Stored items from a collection
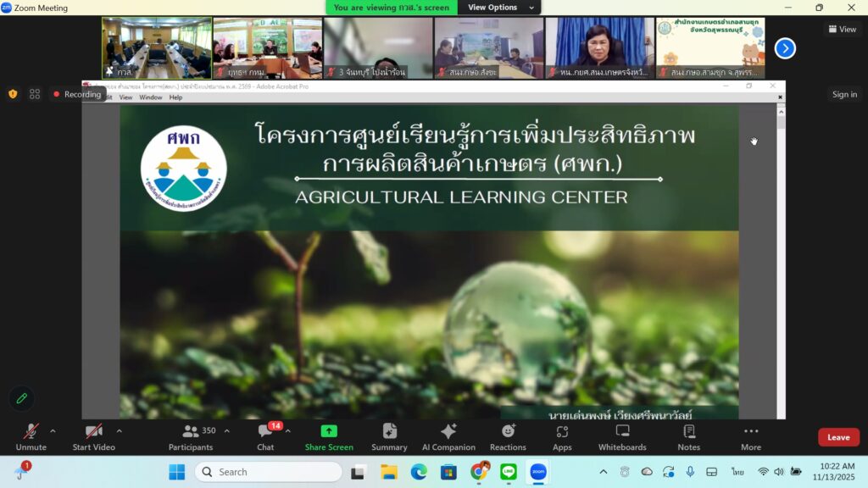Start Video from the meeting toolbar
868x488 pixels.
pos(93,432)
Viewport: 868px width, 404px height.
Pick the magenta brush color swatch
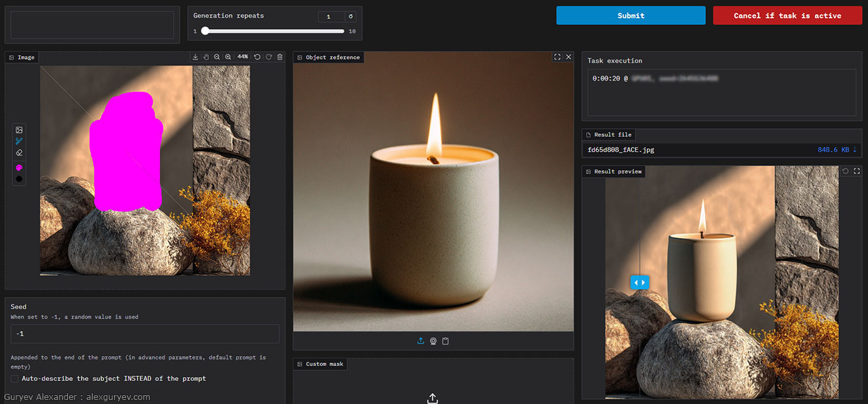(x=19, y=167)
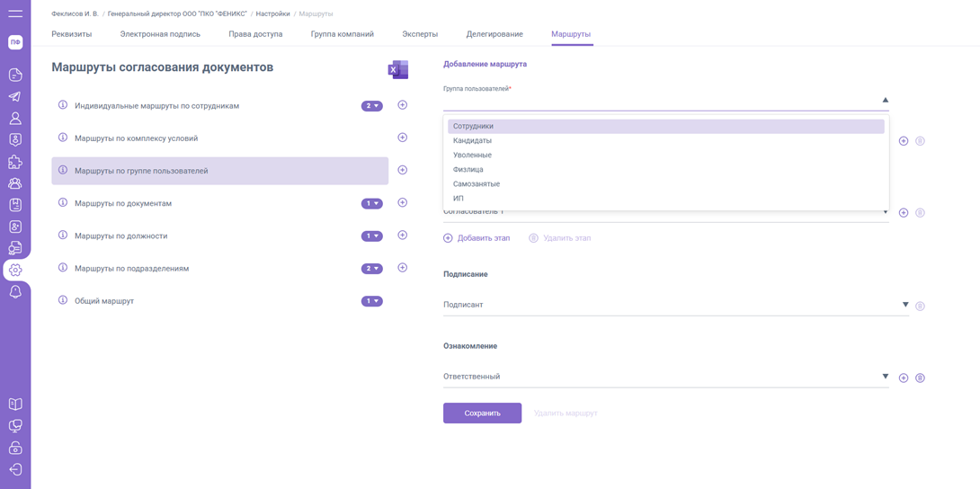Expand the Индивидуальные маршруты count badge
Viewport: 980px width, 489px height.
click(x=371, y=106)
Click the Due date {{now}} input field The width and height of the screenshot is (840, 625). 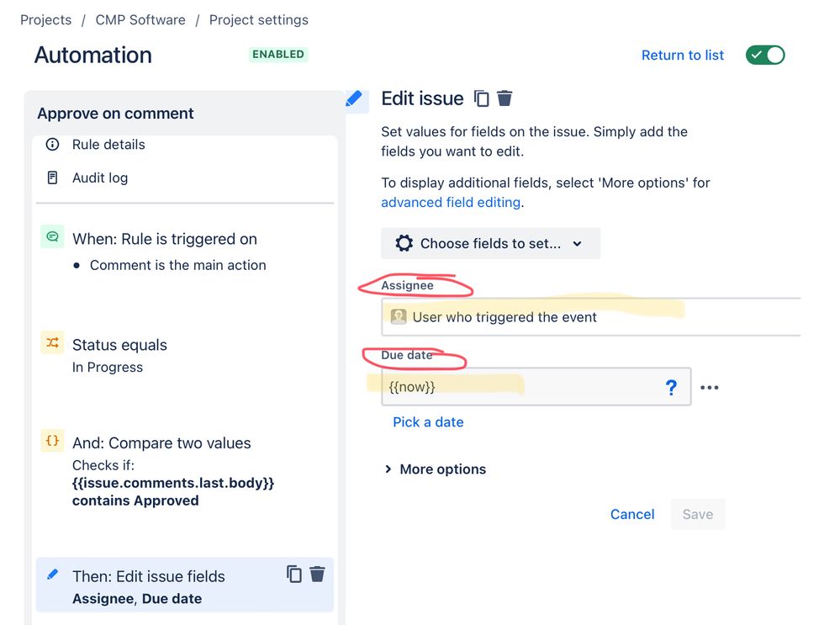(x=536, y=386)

...

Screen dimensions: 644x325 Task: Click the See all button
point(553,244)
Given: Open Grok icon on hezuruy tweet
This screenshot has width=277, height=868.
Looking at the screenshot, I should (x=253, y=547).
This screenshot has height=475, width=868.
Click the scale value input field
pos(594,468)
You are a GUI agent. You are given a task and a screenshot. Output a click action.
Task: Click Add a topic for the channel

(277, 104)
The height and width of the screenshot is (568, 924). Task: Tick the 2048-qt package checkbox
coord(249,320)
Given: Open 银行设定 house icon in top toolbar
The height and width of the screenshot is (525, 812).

...

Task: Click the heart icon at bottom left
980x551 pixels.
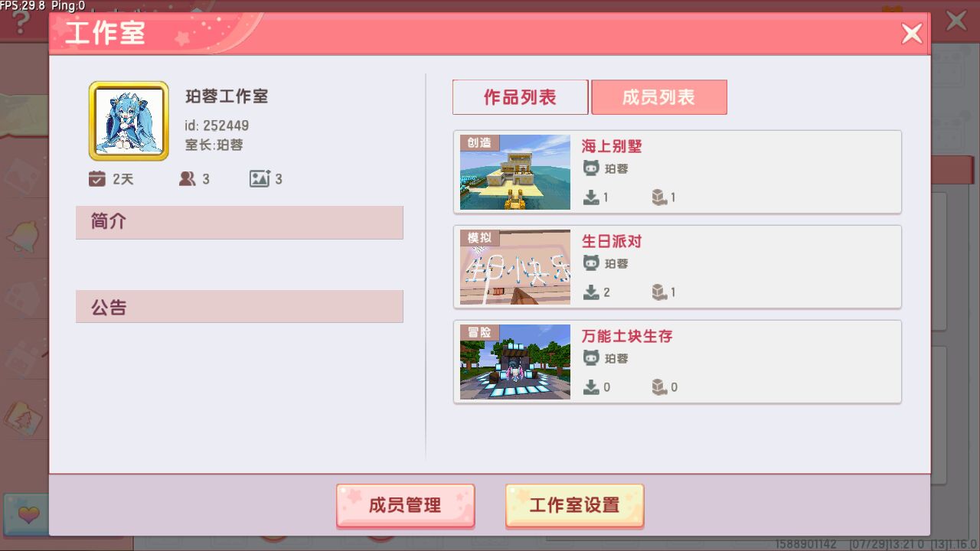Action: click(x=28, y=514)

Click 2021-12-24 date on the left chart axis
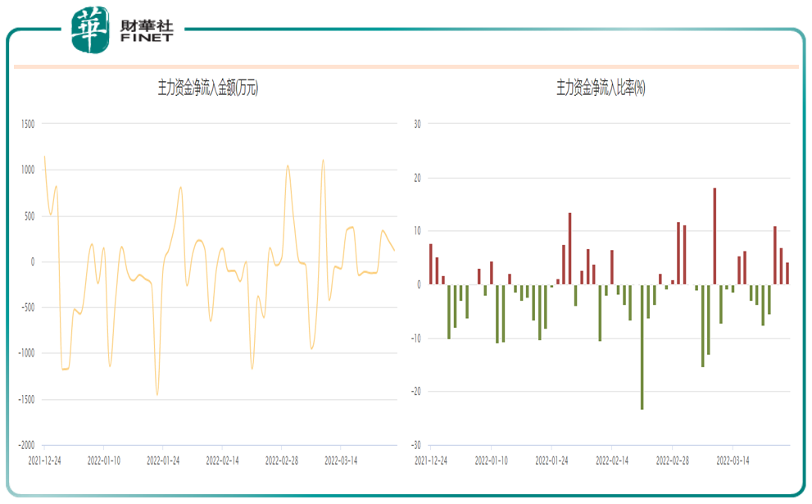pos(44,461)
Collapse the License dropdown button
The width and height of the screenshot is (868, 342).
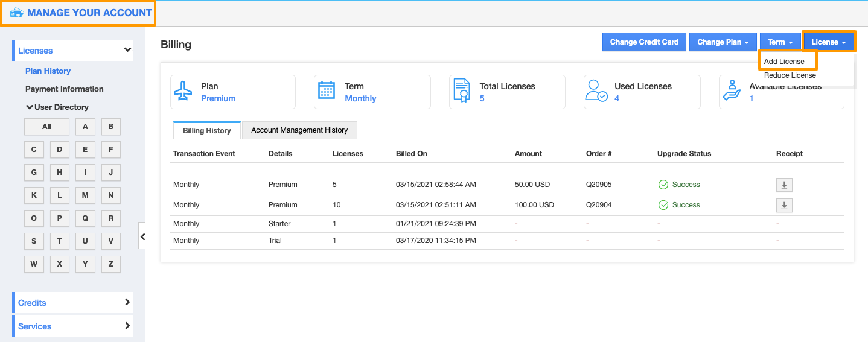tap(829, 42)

TASK — Starting from the records above, copy each line where the string "icon" is found.

SOLUTION FOR THIS TASK —
Given: Open Grok icon on hezuruy tweet
Given: Open 银行设定 house icon in top toolbar
Task: Click the heart icon at bottom left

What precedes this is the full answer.